When Stata is running, there are a number of "windows" within Stata. The "Stata Command" window is where we will enter all Stata commands. Note all attempts will be made to display all relevant Stata commands used in these modules in black Courier font (as shown here). The "Review" window lists all commands run by Stata. We will be able to repeat any command listed here by simply clicking on them instead of re-typing them. The "Stata Results" window is where all the output from our commands appears. The "Variables" window lists the variables that are in your data set. When we first open Stata, all these windows will be blank except for the "Stata Results" window.GETTING READY
We'll need to do a couple things before actually loading the data set. First, you will want to get in the habit of opening what is called a log file before you start your work. This file will record all the input that you type as well as all the output produced by Stata. It is a useful file to have for a number of reasons. It will let us re-create our work if we later decide we want to redo something. It also allows others to replicate our work. The log file can also be used to cut results from and paste them into another file for editing purposes. For all these reasons, always open a log file. We can easily delete it later if we decide not to keep it. To open a log file, in the Stata command window, type:
log using "C:\Workshop\filename.log", replace
If the log file does not already exist, you will see a Stata message warning you that the file you created is new. That's fine. The replace option in the command line above tells Stata to write over any existing log file with the same name. If we wanted to add this log file on to an existing file without erasing the contents of the existing file, we would use:
log using "C:\Workshop\filename.log", append
AN IMPORTANT HINT: For every Stata command that we will use, there is on-line help within Stata. For example, above we used replace and append as options to the log command. There are other options and these can be investigated by simply typing: help log
This help command works for almost every command in Stata. If there are no Stata manuals handy, the help command is invaluable. The help command will tell us how to use a command, what that command does, its options, and even some examples. Use it often!
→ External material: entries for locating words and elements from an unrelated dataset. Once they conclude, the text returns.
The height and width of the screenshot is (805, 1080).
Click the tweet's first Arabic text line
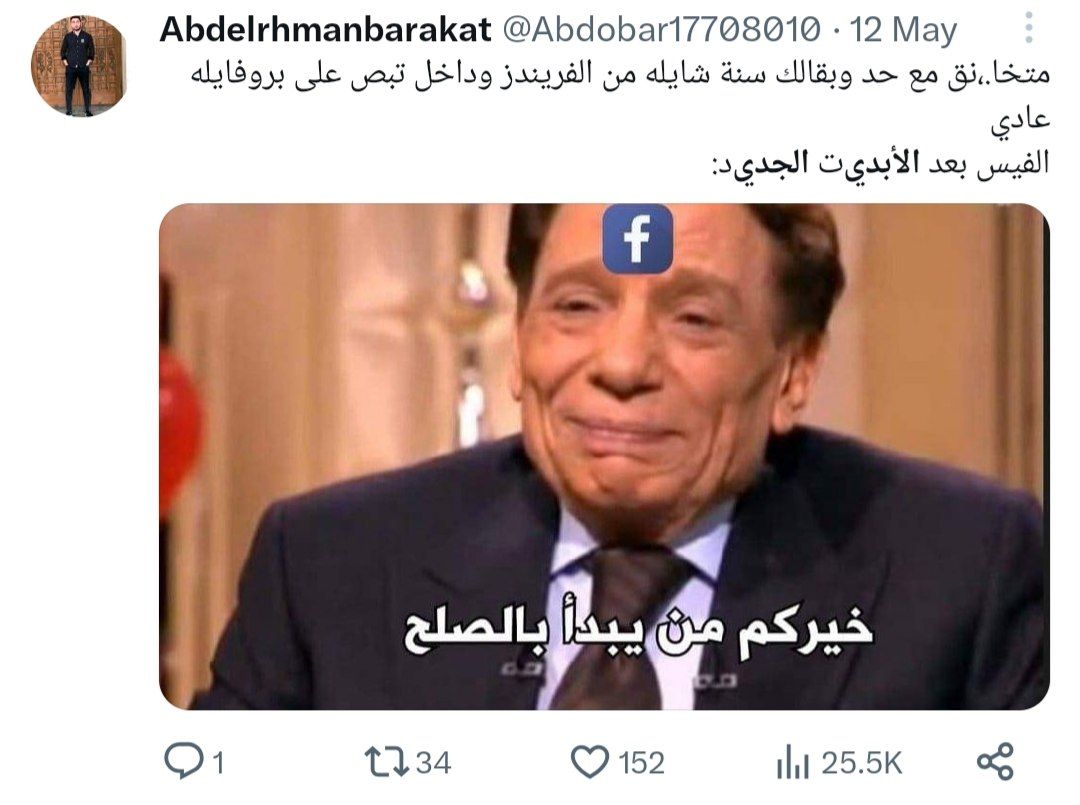click(620, 75)
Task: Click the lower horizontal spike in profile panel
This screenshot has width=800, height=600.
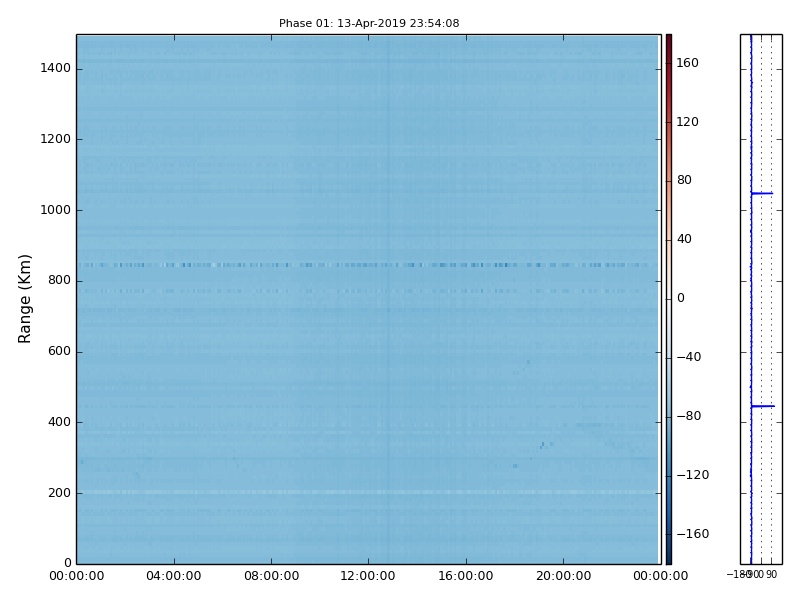Action: 762,406
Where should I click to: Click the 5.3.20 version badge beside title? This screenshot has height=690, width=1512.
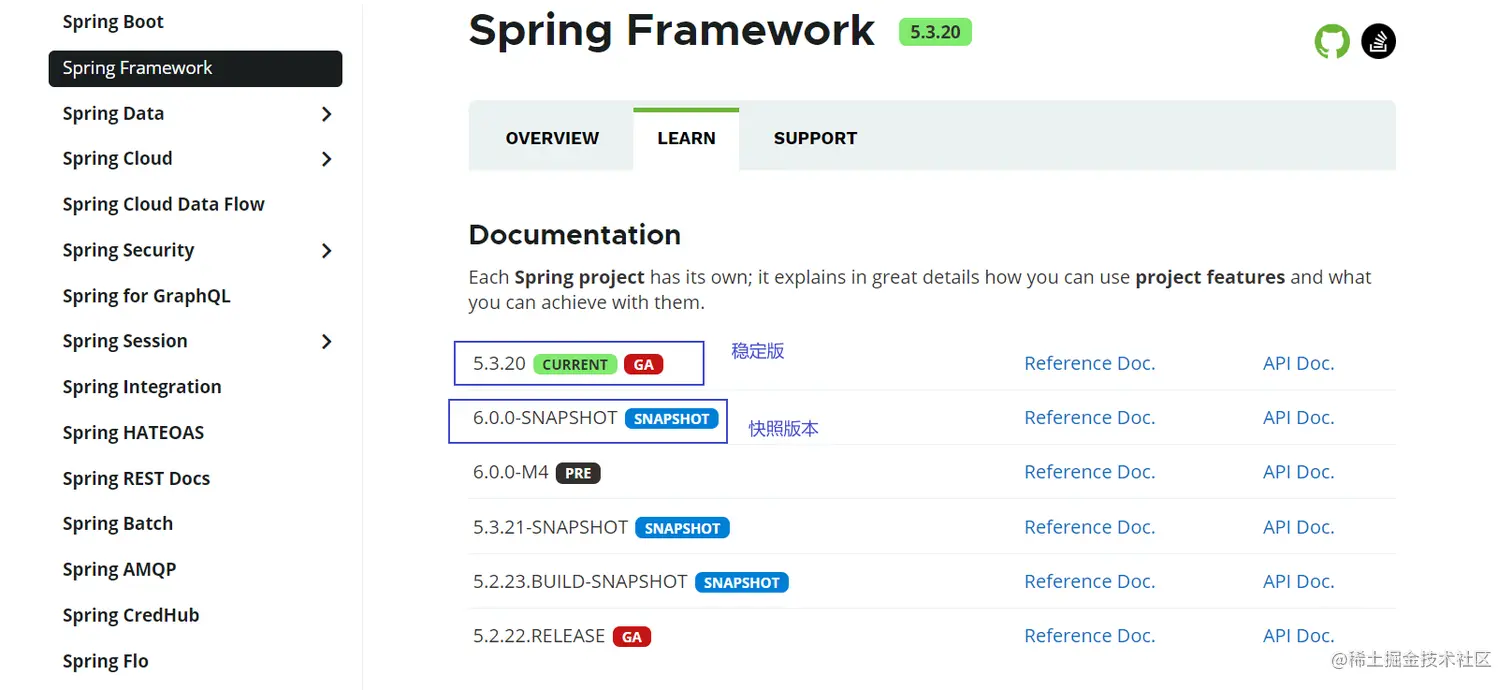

The step we will need to take before opening the data set is to tell Stata how much memory the data set will require. In this module, we will begin by using the BAIS data set. This data set is:
C:\Workshop\bais.dta
Other data sets have slightly different names. If you are using a folder other than "Workshop" (which would be a subdirectory you would create on your 'C:\' drive), that name too would be different. This data set requires 5 megabytes of memory. To tell Stata how much memory to set aside for our data, type:
set mem 5m
If you were using a larger BAIS data file, or any other larger data set, you would substitute the "5m" in the set mem command above with a value slightly larger than the size of the data file in megabytes. Thus, if a data file is 10 megabytes in size, you would want to set the memory to a value of 11 or higher.
LOADING THE DATA INTO STATA
Now we are ready to open the data. There are several ways to do this, the easiest way while in Stata is to click on the "File" menu at the top left and then click on "Open." Then navigate your way to the folder to which you downloaded the data. We have called that folder Workshop. Finally, click on the data set. It will be named "bais.dta". After selecting the data file, click on "Open" and the file will open in Stata. Alternatively, if you know the full path and file name of the data file, you could enter this directly into Stata in the Stata "Command" window using:
use "C:\Workshop\bais.dta", clear
The clear option at the end of the above command will remove from memory any data currently there. Using this option does not pose a problem when you are getting started, but you should be aware that if you load a new data set using the clear option, you will lose all the changes you might have made to the data loaded in memory, unless you save the changes before using the command. Now we are ready to begin exploring the data!
EXPLORING THE DATA
Now that the data is loaded into Stata you will notice that the "Variables" window now has two new columns of information. The first column is the list of variables in the data we just loaded and the second column displays the attached variable labels. A variable label is a brief description of the variable's content. For example, the first variable in this window is hhid and the label for this variable reads "household id number". To learn more about what this variable really is, we would need to go back to the BAIS Survey. We'll do this later. In this case, hhid is a unique number given to each household in the survey that allows us to identify the household without compromising the household's true identity. Take a few minutes to scan the list of variables using the scroll bar on the "Variables" window. There are several ways within Stata to further explore the contents of your data set. One example of this is the command ds. In the Stata command window type:
ds
In the "Stata Results" window, we now see a list of variable names. These are the same variable names that appear in the "Variables" window. The ds command is advantageous in that it lists a large number of variable names at once, although variable labels associated with these variable names are not shown. Nevertheless, this is a handy way to see many variable names at once. It turns out that at times not all the variable names will fit in the window. At the bottom of the window, it may say "--more--." This is a common occurrence in Stata. By simply tapping the space bar on your keyboard, you can scroll through the information in the "Stata Results" window. If you don't want the output to stop after every full screen, just type:
set more off
Here are some other useful commands for exploring the data set:
describe will tell you how many observations are in the data set, how much memory the data set is using, what the variables are, how much memory each variable is using, and how many variables are in the data set. There are other details that don't really concern us at this point.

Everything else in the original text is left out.